- _What the task asks_
Using the records that follow, copy every line containing the word "форуме".

- _Records for the exercise_

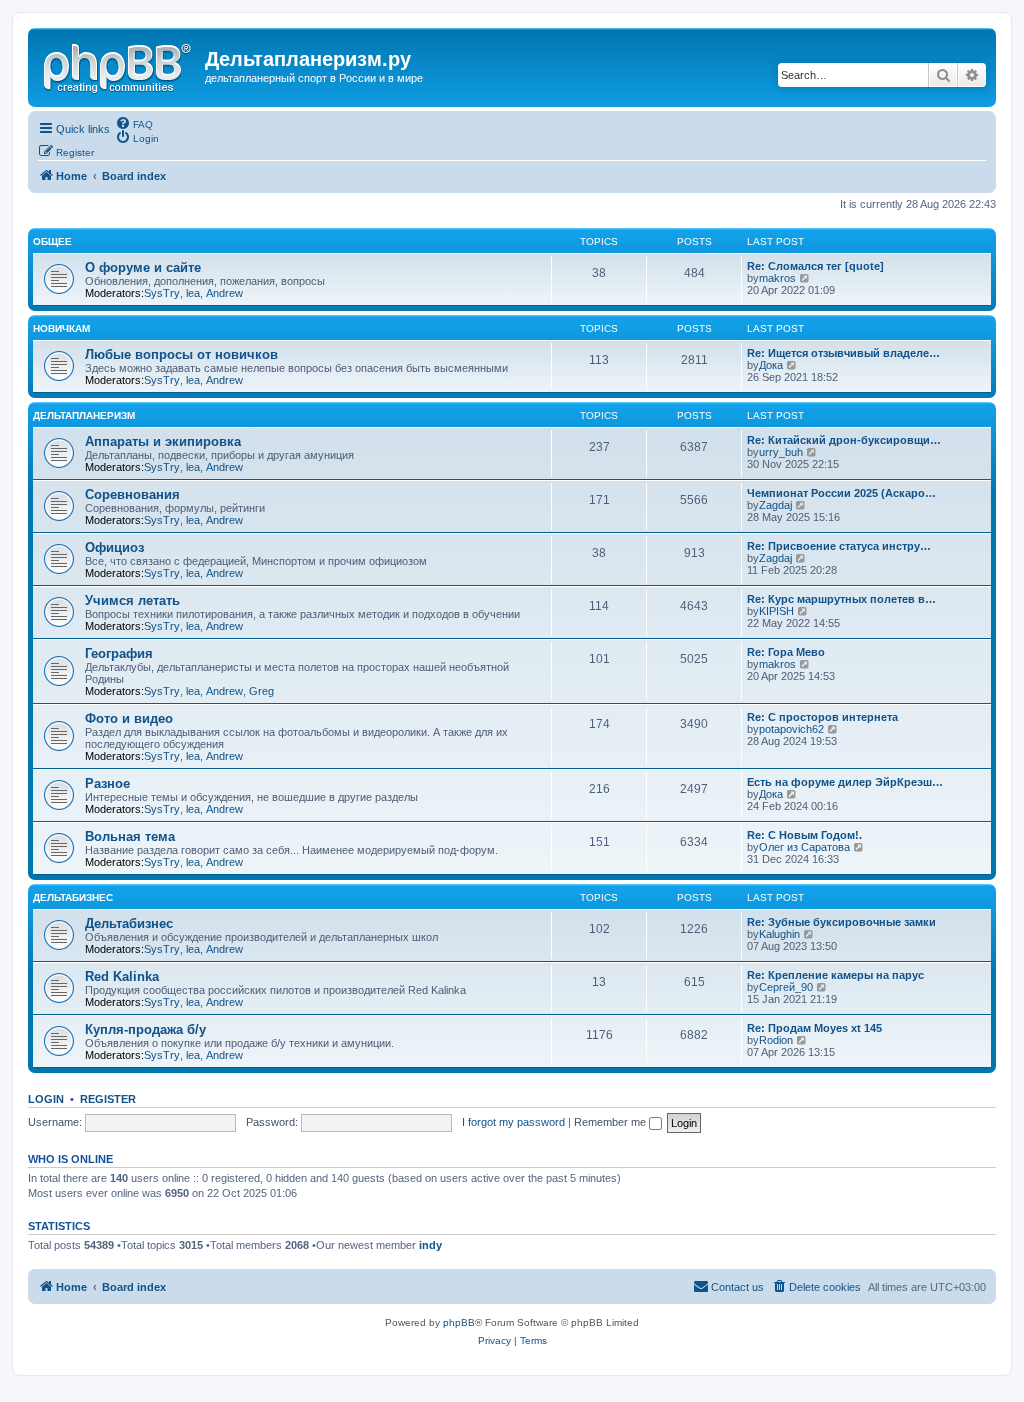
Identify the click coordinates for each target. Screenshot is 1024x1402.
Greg (261, 691)
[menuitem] (134, 123)
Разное (107, 783)
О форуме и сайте (143, 267)
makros (777, 278)
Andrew (224, 293)
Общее (52, 241)
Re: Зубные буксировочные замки (841, 922)
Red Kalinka (122, 976)
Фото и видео (129, 718)
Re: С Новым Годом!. (804, 835)
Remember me (611, 1122)
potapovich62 (791, 729)
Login (46, 1099)
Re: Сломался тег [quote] (815, 266)
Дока (771, 365)
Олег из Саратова (804, 847)
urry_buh (781, 452)
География (119, 653)
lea (193, 293)
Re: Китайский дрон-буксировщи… (844, 440)
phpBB (459, 1322)
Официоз (114, 547)
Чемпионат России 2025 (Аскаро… (841, 493)
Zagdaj (775, 505)
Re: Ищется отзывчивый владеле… (843, 353)
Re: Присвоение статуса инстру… (839, 546)
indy (430, 1245)
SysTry (162, 293)
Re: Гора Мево (786, 652)
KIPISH (776, 611)
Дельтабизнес (73, 897)
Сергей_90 (786, 987)
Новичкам (61, 328)
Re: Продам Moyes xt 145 (814, 1028)
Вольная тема (130, 836)
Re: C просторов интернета (822, 717)
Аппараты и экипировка (163, 441)
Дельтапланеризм (84, 415)
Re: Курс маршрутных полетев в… (841, 599)
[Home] (119, 65)
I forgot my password (513, 1122)
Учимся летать (132, 600)
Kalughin (779, 934)
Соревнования (132, 494)
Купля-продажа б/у (145, 1029)
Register (108, 1099)
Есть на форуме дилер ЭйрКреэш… (845, 782)
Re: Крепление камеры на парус (835, 975)
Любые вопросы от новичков (181, 354)
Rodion (776, 1040)
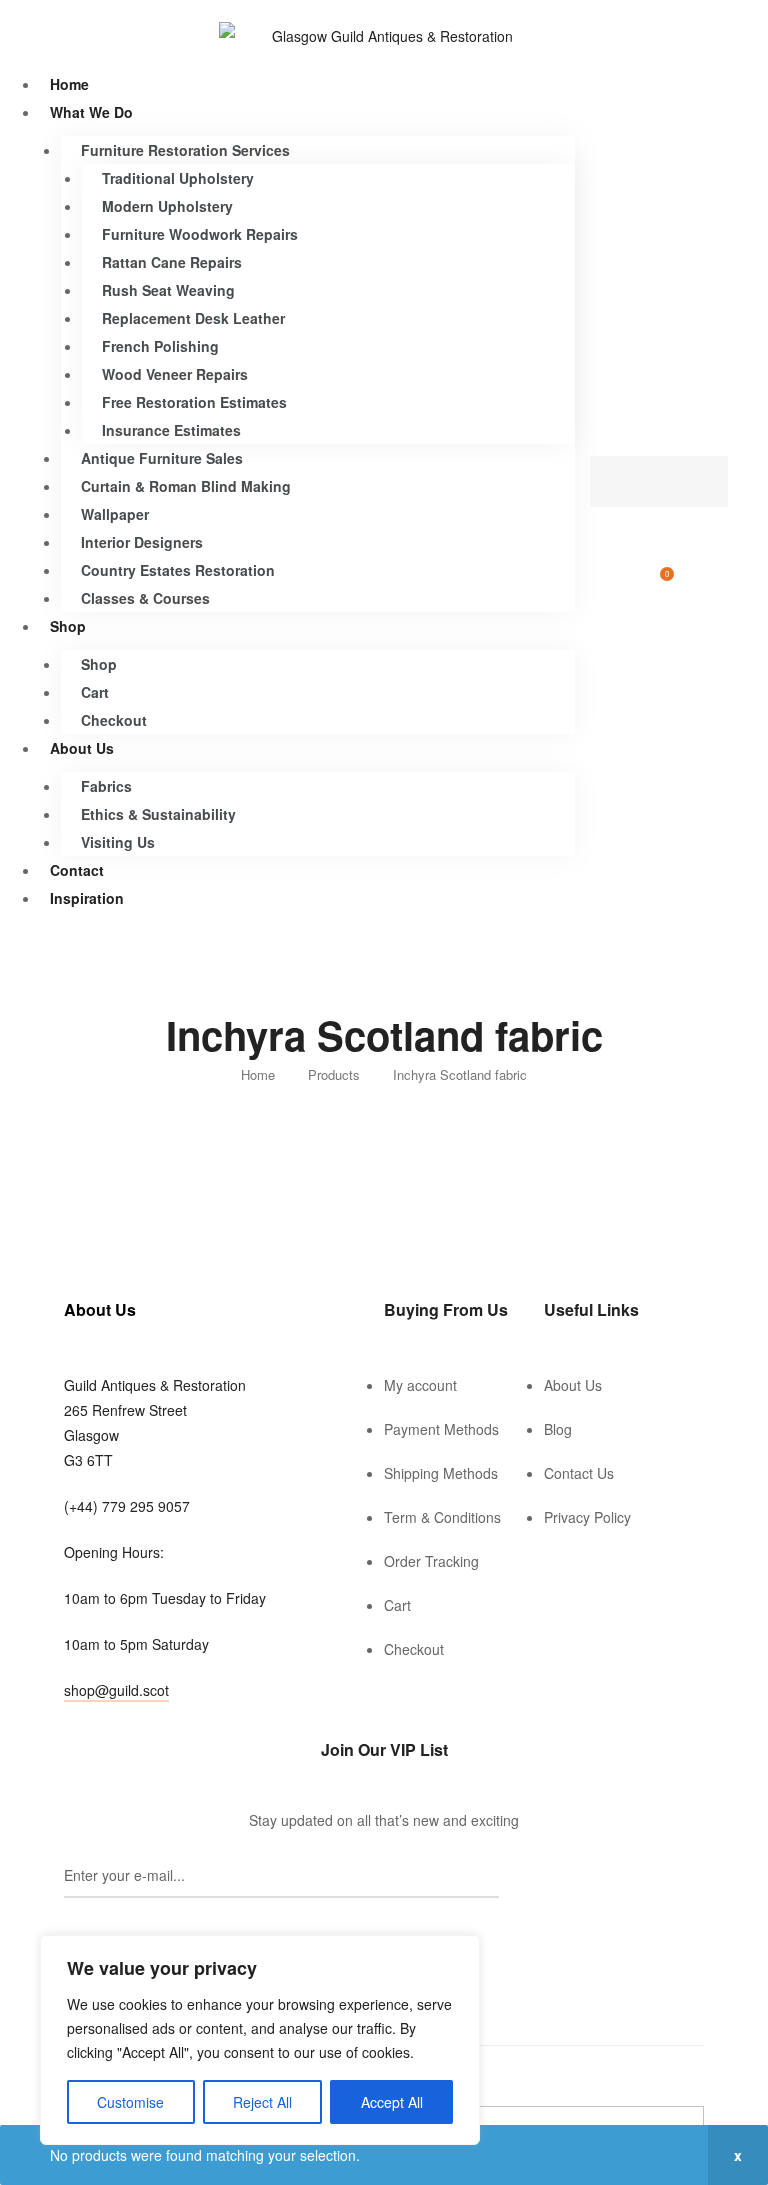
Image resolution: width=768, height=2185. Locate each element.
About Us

- _Problem solution_
О форуме и сайте (143, 267)
Есть на форуме дилер ЭйрКреэш… (845, 782)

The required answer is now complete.